My suggestion is to reverse the priorities of the district so that there is a clear accounting for what is the existing disadvantage, what priorities should we use to address that disadvantage, And how are we measuring that progress? So, let us begin by framing the problem as one that began in the 1950s and continues into the present, the systemic disinvestment of schools that are in neighborhoods with low property values. What if we began targeting investment there, to address “more supports in schools”? I bring up property values because that correlates well to race and class, but imagine if we looked at schools with high IEPs and other needs, who are also being disinvested. We can give them more support.

 

Lets now look at the issue of social emotional needs. By my count, we are entering a historic era of gun violence in Philadelphia, except that’s a phrase I’ve heard more than once in my years living here. So if we are to think about social emotional needs, grieving, community loss, and broader mental health supports, lets start in the areas experiencing the greatest losses over time. And lets be quite expansive on that “loss” – it is more than gun violence, it is hunger, it is lack of health care. Lets target those schools for social emotional needs, and create programs and resources that address that. Let us not think loss begins and ends with a pandemic.

 

School modernization is another budget category, which again, we need to think of in a more expansive definition. Modernization is often just getting things up to code, remediating lead and removing asbestos. I cant even articulate what a scourge the term “modernization” has been in the planning field, but needless to say, these are concepts that need to remain in the 20th century.
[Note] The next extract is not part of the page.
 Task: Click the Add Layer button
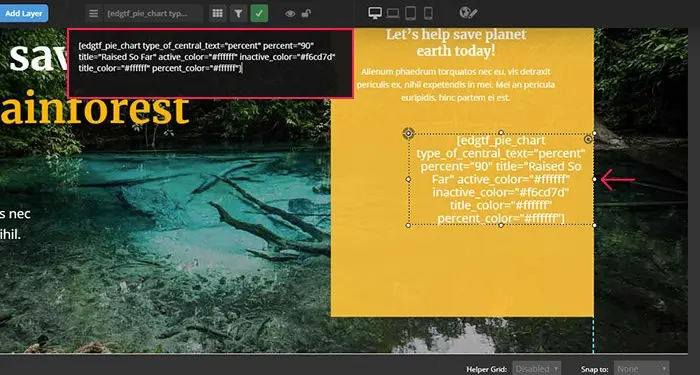coord(23,13)
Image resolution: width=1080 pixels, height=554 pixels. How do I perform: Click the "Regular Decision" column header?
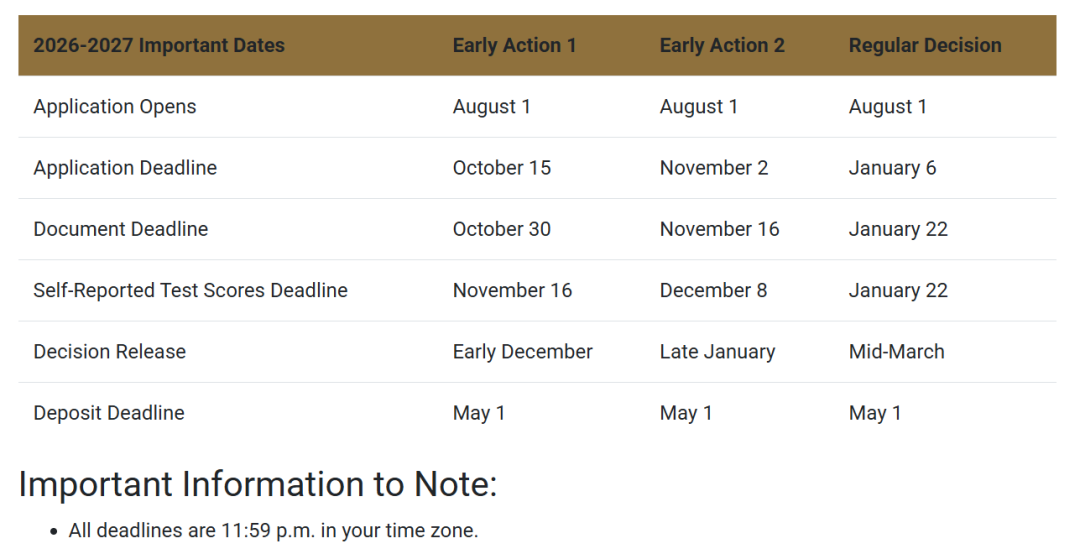point(925,45)
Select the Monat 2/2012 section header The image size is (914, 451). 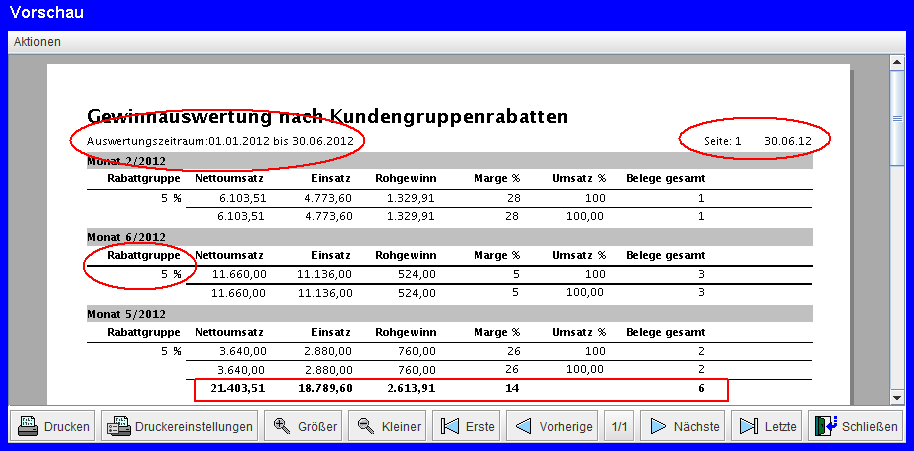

No longer should we settle for these antiquated notions of modernity, but instead, seek to think collaboratively about what a school facility looks like in the 21st century. Think beyond aesthetics, and of the last year, and what you would want in your school building if you had your druthers. I doubt lead remediation and asbestos would be a priority because that should be the BASELINE. We need healthy buildings for healthy communities, but we also need aspirational buildings that reflect the community and spirit.

 

And finally my least favorite pandemic term, learning loss. While I agree there is something that we loss over this year, I cant say that it was “learning.” What we loss were people, humanity, experiences, moments, memories, futures, first dances, graduations, proms, weddings, funerals, everything. We lost it all. It surely is terrible my son, learning remotely as his peers are in person, missed an opportunity to experience his first day of first grade, his first recess. But while I could bemoan his failure to dominate his multiplication tables, I am instead thinking of how long we will remain physically-distanced and hybrid situations because of this overwhelming loss of community, of public health, of caring for our neighbors at our own personal comfort. So lets think of the learning “gains” from this year – 1:1 chromebooks for the first time in the school district, fully funded summer programs, after-school programs, tutoring and perhaps an expansion of school days and early childhood interventions. Instead of doing this once to “make up” for the last year, lets consider funding some of these interventions permanently to make schools the vehicles they can and should be for our communities that need and care for them.